Now personally being out east I would like to see Bosh win somemore games before we start putting him on a pedestal, but Lebron at PG is interesting, but he would be looking for his shot part of the time. Id just like to find a guy willing to just create, and honestly we could really use Lebron off the ball. I look at that roster and I say its loaded with individual talent, but it also lacks outside shooting.

OT: I traded so both Bosh and Howard on are my EA Sports franchise team... howard runs them over and Bosh cant miss from the post. cant beat that


----------



## cpawfan (Jun 20, 2004)

Diable said:


> The only real thing that Melo provides better than some other players is the ability to finish in transition and that's extremely important when you plan upon using D'Antoni's offense.It's also another thing counting against Morrison.This team is being built to run and Carmelo does that very well.He's not a better post player than AMare or Brand(probably the best low post player in the NBA right now if you think about it).We're probably going to run a lot pick and roll rather having anyone post up a great deal.

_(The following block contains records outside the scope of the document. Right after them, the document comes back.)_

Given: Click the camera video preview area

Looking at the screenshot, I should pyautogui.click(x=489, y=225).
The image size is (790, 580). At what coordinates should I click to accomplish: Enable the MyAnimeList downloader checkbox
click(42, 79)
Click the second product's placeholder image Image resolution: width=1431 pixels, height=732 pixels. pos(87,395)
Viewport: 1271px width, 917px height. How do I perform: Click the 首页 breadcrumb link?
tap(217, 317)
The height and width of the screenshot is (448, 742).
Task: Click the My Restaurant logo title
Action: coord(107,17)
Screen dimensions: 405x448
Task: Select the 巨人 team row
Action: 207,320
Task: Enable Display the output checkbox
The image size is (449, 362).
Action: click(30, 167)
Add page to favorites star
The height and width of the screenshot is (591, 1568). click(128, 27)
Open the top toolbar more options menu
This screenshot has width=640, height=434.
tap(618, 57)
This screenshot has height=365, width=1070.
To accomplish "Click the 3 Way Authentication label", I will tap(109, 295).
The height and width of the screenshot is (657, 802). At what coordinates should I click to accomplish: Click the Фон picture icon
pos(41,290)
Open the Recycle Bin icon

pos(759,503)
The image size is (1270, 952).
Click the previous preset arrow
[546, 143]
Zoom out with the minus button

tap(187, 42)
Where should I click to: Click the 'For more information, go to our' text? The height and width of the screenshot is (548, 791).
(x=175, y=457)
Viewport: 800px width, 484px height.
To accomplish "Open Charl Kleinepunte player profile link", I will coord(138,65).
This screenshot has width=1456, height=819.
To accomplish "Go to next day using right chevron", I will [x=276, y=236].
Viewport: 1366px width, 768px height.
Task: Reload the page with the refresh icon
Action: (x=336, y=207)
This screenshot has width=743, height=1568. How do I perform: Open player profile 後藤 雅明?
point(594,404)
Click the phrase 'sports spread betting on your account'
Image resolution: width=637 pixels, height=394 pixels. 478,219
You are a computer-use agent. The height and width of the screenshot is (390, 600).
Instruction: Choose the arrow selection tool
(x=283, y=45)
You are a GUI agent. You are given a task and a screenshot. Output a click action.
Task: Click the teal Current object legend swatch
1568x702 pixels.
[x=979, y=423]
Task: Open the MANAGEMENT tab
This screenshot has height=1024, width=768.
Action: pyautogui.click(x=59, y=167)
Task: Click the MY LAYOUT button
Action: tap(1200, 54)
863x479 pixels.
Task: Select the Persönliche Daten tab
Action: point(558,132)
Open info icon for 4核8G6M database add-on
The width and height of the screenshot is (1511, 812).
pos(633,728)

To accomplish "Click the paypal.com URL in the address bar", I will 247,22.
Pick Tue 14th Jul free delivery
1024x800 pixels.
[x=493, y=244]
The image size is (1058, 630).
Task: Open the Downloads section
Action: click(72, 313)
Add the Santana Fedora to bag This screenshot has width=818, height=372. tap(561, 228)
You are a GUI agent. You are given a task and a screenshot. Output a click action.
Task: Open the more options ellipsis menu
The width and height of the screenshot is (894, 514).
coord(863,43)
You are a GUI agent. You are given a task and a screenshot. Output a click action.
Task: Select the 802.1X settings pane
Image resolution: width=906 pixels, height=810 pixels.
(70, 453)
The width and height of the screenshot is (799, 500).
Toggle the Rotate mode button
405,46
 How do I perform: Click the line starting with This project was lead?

Melo was one of the best players and best shooters during the first week of the camp.

http://www.nba.com/usabasketball/notes_060725.html


----------



## endora60 (Jan 5, 2006)

I'm glad to see Morrison not on the team. Far as I'm concerned, it's more important for him to work on his game this summer and bring it all come the season. Screw the World Championships; the USA has plenty of players who can do it up proper for that. Morrison is for Charlotte.

Besides, the idea that he might get hurt doing the US team thing makes me shudder.


----------



## Krstic All-Star (Mar 9, 2005)

cpawfan said:


> Melo was one of the best players and best shooters during the first week of the camp.
> 
> http://www.nba.com/usabasketball/notes_060725.html


True, but when comparing Anthony and Morrison as shooters, as a general rule it has to be Morrison going away. Anthony scores and is talented offensively, but Morrison can stretch the zones that will be thrown against Team USA better. Carmelo's a career .282 three-point shooter. I can't imagine that shooting was the measuring stick. Of course I've never been impressed by Carmelo's game, so that tinges things a bit for me. Ah well, playing armchair coach will do that to you...

I still think Charlotte's frontcourt is looking devastatingly good.


----------



## ralaw (Feb 24, 2005)

Krstic All Star said:


> True, but when comparing Anthony and Morrison as shooters, as a general rule it has to be Morrison going away. Anthony scores and is talented offensively, but Morrison can stretch the zones that will be thrown against Team USA better. Carmelo's a career .282 three-point shooter. I can't imagine that shooting was the measuring stick. Of course I've never been impressed by Carmelo's game, so that tinges things a bit for me. Ah well, playing armchair coach will do that to you...
> 
> I still think Charlotte's frontcourt is looking devastatingly good.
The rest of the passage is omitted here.